Required task
Show each line of the data below that contains the string "Viewport". Treat uppercase and lowercase letters as different.

========

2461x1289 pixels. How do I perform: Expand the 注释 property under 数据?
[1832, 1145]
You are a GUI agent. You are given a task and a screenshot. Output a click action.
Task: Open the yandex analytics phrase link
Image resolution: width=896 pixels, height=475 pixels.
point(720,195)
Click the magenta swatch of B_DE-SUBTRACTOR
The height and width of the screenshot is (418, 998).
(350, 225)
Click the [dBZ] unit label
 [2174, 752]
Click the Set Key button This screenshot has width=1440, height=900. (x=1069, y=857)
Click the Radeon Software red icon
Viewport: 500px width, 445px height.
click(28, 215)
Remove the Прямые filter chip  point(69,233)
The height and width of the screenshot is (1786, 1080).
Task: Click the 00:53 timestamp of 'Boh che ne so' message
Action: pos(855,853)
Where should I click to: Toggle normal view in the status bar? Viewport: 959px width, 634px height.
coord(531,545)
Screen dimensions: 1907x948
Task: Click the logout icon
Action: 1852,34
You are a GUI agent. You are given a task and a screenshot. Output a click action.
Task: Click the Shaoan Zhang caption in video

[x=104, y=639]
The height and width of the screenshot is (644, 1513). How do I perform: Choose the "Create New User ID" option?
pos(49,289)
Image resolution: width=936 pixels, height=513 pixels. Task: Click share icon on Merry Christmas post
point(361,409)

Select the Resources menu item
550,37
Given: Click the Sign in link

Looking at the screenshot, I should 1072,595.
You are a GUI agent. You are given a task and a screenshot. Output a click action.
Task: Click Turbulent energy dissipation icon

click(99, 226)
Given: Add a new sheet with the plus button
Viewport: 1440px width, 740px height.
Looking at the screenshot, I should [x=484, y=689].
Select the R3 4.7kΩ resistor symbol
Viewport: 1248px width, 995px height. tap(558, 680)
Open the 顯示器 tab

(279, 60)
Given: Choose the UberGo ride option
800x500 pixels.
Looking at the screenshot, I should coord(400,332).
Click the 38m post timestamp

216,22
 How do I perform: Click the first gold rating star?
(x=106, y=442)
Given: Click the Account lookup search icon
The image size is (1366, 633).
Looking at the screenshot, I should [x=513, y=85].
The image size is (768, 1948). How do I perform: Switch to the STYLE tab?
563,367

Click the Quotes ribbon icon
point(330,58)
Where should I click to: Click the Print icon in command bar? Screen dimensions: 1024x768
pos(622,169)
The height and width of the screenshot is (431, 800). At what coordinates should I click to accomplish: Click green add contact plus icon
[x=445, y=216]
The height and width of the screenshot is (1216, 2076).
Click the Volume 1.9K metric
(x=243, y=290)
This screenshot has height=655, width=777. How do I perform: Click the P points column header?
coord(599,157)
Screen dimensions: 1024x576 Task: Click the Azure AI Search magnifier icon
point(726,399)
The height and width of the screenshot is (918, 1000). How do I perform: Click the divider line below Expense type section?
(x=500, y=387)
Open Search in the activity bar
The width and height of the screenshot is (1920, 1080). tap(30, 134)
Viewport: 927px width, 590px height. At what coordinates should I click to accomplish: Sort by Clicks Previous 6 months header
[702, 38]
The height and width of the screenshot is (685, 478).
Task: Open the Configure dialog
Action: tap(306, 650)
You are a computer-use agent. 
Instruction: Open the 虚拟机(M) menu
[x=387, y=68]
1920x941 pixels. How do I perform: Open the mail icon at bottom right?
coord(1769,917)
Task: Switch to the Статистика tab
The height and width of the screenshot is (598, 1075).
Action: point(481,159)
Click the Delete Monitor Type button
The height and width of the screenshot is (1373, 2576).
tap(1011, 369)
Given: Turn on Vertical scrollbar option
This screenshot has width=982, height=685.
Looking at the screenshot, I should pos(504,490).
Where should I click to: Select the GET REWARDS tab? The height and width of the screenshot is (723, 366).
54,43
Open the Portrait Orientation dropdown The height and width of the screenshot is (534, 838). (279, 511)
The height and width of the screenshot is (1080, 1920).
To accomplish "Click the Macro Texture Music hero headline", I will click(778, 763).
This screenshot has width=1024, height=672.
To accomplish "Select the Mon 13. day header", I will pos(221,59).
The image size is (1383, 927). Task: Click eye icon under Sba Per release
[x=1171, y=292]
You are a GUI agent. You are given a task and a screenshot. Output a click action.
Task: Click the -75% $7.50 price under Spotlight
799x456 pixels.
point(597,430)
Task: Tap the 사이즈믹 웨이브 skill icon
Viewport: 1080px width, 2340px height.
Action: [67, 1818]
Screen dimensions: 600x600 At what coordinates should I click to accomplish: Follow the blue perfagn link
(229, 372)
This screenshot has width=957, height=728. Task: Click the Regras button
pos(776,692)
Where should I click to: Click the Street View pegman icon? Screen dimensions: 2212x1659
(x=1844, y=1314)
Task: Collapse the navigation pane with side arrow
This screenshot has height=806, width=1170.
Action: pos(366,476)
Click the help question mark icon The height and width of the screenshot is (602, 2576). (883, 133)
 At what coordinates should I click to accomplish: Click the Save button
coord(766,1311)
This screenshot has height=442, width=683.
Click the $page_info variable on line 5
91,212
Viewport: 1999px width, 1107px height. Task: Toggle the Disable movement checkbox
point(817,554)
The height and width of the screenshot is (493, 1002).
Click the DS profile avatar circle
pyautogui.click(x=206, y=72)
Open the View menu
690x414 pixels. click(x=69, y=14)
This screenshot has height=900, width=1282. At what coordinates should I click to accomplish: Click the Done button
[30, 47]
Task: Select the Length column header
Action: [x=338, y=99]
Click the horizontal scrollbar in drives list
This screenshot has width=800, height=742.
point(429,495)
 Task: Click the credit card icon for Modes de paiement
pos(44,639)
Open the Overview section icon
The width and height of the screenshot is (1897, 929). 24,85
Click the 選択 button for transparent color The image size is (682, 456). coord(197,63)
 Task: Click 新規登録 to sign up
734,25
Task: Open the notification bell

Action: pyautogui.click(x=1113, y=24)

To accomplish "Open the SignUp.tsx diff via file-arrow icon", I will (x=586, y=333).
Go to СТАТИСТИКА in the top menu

========

Response to the task
Viewport: 500px width, 445px height.
Where should I click to: Toggle normal view in the status bar? Viewport: 959px width, 634px height.
Viewport: 1440px width, 740px height.
Viewport: 1248px width, 995px height. tap(558, 680)
Viewport: 927px width, 590px height. At what coordinates should I click to accomplish: Sort by Clicks Previous 6 months header
Viewport: 1080px width, 2340px height.
Viewport: 1999px width, 1107px height. Task: Toggle the Disable movement checkbox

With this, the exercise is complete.